The configuration file is called phpunit.xml, which PHPUnit will look for by default. This configures how your unit tests should be run, and among other things defines the name of your bootstrap file:

<?xml version="1.0"?>
<phpunit bootstrap="./bootstrap.php">
    <testsuite name="My Test Suite">
        <directory>./</directory>
    </testsuite>
    <groups>
        <exclude>
            <group>disable</group>
        </exclude>
    </groups>
    <filter>
        <whitelist>
            <directory suffix=".php">../library</directory>
        </whitelist>
    </filter>
</phpunit>

Now your ready...

Wait, how do you test your code? Well that's easy! In the My/ directory we add a file, I like to keep the exact same structure as in my library for unit-tests. But basically all the rules of normal code applies to your tests as well. E.g. refactor large classes into smaller ones, use inheritance where it makes sense etc.

Here is an example called tests/My/SimpleXMLTest.php (not our class, but we will borrow it for now). And while we are at it, we might as well just parse our PHPUnit configuration file (because it's already there!).

<?php
namespace My;

class SimpleXMLTest extends \PHPUnit_Framework_TestCase
{
    public function testMagicGet_BasicStringExample_ReturnsDirectoryValue()
    {
        $path = dirname(dirname(__FILE__)) . '/phpunit.xml';
        $xml = simplexml_load_file($path);
        $actual = (string)$xml->testsuite->directory;
        $this->assertEquals('./', $actual);
    }
}
?>

There is a couple of things to note here:

I name the method according to some advice I found on the web:

testMethod_Scenario_Assertions()

There are many assertX() methods, but they function pretty much the same. An expected value and the actual return value. You should always try to expect a static value (first argument).

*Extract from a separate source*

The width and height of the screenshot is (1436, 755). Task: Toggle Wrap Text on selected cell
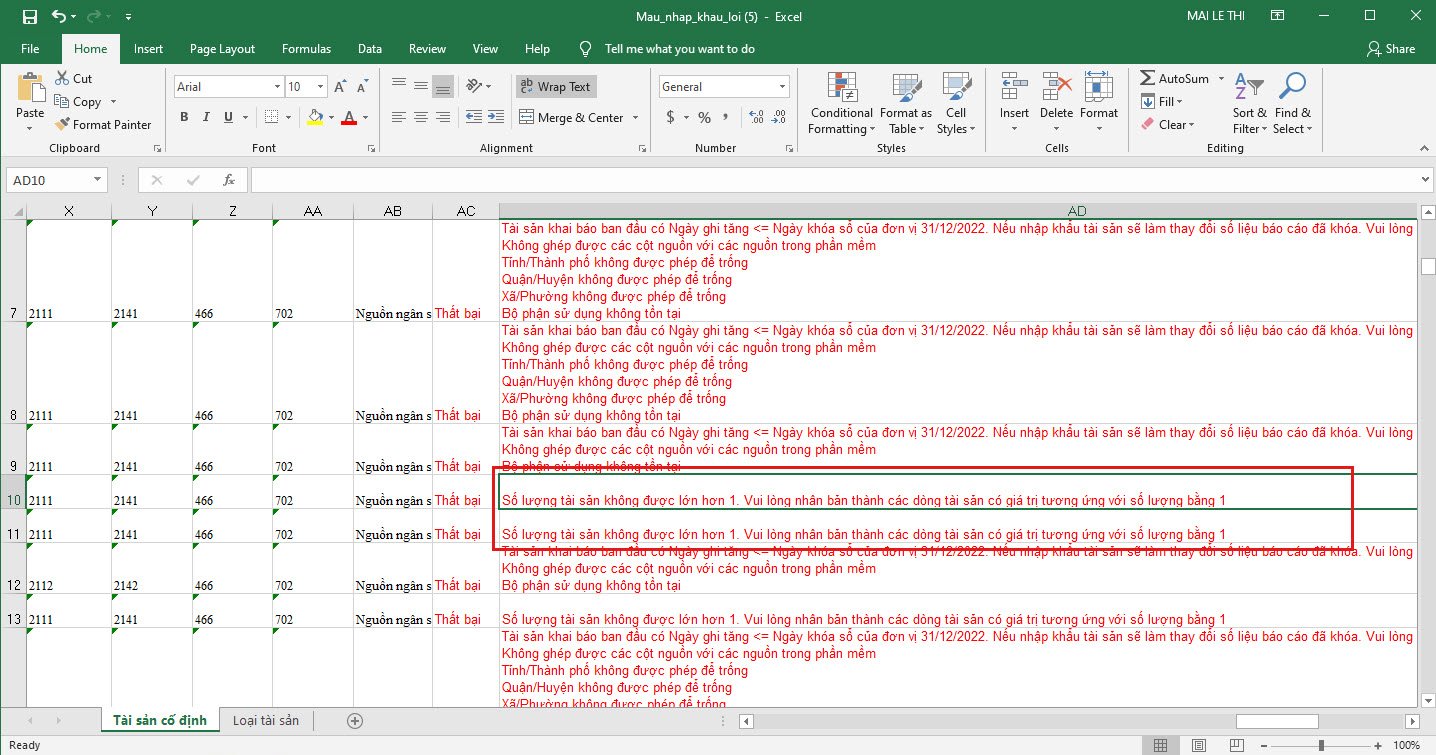coord(554,87)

You should absolutely minimize the logic of your test (no if's, switches or loop!) helper functions are great though. I keep my tests in the same namespace as my actual code (but not the same directory). Your IDE should ignore test classes for auto-completion. Running the Tests

Will depend on what IDE you are using. In Netbeans Shift+F6 will run the selected test. Ctrl+F6 will run the test matching the selected implementation class.